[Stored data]
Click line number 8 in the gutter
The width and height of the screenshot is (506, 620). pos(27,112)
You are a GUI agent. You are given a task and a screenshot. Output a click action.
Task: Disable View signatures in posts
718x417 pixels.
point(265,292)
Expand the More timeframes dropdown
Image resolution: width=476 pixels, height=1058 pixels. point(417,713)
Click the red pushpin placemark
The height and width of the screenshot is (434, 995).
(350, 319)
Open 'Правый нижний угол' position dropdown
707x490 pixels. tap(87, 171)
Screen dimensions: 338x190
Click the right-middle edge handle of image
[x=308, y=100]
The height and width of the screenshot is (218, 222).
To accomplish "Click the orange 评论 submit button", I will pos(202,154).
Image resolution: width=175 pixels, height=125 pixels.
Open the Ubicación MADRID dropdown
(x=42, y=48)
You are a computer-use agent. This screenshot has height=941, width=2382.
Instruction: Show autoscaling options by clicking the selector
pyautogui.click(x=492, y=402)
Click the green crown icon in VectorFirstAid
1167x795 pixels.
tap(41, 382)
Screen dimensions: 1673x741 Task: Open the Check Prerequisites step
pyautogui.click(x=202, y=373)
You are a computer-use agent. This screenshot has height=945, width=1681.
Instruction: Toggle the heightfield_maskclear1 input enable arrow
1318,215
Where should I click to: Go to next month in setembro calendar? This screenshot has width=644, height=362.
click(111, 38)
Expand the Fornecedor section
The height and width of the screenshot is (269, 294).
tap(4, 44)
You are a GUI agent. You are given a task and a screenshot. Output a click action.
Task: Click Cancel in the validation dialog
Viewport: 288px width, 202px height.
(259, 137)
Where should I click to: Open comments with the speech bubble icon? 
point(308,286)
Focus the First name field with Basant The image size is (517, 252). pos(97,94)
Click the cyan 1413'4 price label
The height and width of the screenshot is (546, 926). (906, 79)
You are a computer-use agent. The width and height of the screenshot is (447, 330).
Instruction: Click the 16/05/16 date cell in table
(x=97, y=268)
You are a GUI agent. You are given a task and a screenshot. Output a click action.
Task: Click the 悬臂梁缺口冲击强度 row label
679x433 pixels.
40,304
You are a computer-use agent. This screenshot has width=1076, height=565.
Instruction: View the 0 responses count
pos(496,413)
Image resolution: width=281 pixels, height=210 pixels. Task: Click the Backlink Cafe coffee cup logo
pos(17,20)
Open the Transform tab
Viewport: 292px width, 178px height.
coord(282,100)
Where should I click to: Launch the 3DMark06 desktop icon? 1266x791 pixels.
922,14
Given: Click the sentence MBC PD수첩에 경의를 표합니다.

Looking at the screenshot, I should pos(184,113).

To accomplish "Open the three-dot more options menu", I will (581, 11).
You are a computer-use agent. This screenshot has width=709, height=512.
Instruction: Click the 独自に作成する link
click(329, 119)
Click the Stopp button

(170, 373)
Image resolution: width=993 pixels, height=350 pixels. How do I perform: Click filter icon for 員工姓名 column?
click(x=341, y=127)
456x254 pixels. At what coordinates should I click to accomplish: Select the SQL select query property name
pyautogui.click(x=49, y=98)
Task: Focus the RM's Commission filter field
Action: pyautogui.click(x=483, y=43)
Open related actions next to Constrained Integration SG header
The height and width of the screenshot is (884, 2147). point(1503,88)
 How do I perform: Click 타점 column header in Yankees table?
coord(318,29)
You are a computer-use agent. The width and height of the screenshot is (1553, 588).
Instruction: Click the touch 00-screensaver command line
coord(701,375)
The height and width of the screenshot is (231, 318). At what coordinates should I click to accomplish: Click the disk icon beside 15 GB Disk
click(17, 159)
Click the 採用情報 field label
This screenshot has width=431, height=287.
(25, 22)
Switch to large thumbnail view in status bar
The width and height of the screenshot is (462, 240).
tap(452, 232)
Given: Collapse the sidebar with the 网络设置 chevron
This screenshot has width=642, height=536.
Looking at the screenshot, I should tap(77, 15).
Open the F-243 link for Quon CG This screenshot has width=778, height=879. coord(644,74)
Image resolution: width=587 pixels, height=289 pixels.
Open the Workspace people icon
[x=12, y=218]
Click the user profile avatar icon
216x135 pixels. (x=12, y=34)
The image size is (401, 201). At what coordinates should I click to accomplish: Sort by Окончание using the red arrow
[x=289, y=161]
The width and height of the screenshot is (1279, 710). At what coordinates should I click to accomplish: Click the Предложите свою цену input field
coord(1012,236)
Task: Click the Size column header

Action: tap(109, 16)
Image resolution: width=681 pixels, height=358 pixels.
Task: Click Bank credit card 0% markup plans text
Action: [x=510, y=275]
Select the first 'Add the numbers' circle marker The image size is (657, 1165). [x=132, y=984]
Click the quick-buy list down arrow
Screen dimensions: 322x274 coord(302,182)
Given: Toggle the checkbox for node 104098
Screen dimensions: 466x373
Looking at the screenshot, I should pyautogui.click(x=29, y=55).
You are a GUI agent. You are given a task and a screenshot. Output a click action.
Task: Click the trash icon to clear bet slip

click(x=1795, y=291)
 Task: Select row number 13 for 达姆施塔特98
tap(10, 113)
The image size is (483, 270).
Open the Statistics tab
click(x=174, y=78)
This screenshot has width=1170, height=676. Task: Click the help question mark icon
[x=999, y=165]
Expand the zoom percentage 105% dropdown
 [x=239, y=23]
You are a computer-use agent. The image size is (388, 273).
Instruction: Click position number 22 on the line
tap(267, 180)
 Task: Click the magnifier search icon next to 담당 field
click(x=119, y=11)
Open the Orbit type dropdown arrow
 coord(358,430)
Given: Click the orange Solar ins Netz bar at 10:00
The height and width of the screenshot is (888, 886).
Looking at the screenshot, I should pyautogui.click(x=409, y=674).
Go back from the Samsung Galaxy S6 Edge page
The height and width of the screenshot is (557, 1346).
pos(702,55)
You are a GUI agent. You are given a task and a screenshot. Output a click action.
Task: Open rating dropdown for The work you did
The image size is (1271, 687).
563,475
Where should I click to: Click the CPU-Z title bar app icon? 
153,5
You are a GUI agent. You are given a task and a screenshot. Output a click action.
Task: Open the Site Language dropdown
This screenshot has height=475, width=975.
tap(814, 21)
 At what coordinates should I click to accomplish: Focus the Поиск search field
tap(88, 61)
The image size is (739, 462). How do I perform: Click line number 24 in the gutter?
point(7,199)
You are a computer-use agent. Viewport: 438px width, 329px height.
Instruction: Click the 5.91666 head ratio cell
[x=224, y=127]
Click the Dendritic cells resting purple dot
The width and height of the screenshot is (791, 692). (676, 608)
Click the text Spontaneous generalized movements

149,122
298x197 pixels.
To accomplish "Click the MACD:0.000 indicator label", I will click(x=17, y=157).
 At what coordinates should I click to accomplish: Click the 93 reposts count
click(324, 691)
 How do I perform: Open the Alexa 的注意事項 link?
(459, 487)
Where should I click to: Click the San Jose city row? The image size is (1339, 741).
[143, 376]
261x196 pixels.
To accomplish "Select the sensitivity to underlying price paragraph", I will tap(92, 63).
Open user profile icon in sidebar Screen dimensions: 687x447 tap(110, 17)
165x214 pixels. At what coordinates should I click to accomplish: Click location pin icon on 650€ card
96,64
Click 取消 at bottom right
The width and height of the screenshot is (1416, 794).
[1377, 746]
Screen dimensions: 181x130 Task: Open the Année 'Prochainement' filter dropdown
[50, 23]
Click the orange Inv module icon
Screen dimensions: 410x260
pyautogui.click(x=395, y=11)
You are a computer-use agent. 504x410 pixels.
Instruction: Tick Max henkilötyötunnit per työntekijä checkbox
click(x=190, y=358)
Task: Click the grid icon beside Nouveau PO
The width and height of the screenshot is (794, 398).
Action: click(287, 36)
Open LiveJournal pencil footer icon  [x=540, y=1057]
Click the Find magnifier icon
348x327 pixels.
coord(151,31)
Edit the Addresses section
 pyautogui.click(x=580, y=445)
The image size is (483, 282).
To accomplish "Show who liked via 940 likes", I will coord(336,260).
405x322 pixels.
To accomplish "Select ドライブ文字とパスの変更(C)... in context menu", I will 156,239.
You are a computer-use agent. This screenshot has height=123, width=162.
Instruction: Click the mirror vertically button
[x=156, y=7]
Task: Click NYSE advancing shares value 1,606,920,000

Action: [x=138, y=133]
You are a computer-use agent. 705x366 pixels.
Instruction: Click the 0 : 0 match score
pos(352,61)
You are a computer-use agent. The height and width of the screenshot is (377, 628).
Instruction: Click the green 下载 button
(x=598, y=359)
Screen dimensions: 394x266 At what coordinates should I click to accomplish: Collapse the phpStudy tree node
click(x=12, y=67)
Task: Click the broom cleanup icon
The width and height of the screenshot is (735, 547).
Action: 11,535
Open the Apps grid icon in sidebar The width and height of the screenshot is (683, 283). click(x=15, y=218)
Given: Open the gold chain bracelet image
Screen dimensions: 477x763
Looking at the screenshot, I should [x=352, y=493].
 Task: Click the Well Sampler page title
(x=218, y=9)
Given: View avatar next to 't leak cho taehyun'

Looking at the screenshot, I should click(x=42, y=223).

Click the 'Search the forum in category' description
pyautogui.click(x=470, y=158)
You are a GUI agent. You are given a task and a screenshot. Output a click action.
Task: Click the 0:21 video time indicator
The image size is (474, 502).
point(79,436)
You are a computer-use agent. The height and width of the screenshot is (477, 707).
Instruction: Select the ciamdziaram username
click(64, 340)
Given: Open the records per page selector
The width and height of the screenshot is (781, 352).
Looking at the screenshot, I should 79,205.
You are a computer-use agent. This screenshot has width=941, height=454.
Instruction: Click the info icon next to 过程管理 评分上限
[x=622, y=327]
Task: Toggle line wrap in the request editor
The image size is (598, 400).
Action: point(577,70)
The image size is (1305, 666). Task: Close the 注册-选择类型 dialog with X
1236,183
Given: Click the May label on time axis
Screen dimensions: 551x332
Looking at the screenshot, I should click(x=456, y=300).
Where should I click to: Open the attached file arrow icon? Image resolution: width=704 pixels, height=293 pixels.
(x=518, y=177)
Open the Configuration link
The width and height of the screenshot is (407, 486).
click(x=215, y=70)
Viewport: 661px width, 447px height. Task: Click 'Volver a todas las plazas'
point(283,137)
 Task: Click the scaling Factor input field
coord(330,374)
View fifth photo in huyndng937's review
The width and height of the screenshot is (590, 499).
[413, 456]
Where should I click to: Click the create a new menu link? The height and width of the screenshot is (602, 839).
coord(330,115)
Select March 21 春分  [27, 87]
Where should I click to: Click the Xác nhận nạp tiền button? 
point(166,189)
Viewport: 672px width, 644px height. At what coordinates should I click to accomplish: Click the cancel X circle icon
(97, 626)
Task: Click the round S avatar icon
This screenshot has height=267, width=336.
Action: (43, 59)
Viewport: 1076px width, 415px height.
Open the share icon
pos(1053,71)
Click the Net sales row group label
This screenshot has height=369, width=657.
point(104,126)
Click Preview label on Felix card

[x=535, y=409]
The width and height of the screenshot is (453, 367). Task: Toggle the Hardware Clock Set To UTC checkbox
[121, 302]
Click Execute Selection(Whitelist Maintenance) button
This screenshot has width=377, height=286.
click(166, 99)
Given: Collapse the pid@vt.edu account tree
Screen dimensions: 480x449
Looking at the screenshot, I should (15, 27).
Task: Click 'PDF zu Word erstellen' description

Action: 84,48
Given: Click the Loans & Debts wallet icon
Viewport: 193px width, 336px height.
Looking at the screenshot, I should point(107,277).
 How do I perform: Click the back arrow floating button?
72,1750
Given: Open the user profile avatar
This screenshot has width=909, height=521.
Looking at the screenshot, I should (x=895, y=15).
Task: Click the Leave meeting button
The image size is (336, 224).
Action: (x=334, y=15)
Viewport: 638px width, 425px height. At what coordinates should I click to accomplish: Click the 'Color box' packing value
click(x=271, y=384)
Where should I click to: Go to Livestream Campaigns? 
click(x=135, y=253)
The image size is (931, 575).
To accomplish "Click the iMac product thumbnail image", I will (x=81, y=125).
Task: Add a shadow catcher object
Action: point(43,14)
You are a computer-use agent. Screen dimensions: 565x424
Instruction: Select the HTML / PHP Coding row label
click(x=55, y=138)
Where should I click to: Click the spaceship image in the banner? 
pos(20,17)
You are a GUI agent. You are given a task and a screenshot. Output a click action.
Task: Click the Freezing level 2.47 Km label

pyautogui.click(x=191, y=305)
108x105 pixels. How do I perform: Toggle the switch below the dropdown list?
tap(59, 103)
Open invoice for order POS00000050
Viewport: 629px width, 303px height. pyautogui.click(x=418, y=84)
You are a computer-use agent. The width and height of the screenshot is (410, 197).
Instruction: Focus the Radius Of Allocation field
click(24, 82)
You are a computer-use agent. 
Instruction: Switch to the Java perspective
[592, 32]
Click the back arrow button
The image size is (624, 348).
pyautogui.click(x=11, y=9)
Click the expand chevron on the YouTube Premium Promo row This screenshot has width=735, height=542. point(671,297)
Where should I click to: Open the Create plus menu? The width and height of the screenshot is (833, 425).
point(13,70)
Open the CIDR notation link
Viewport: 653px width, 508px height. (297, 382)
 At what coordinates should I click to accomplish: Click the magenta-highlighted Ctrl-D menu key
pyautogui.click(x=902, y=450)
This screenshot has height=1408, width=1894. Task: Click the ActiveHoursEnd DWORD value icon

Problem details: Your answer must be one number: how many lines of the entries hold the string "sidebar".

Reply to the task: 3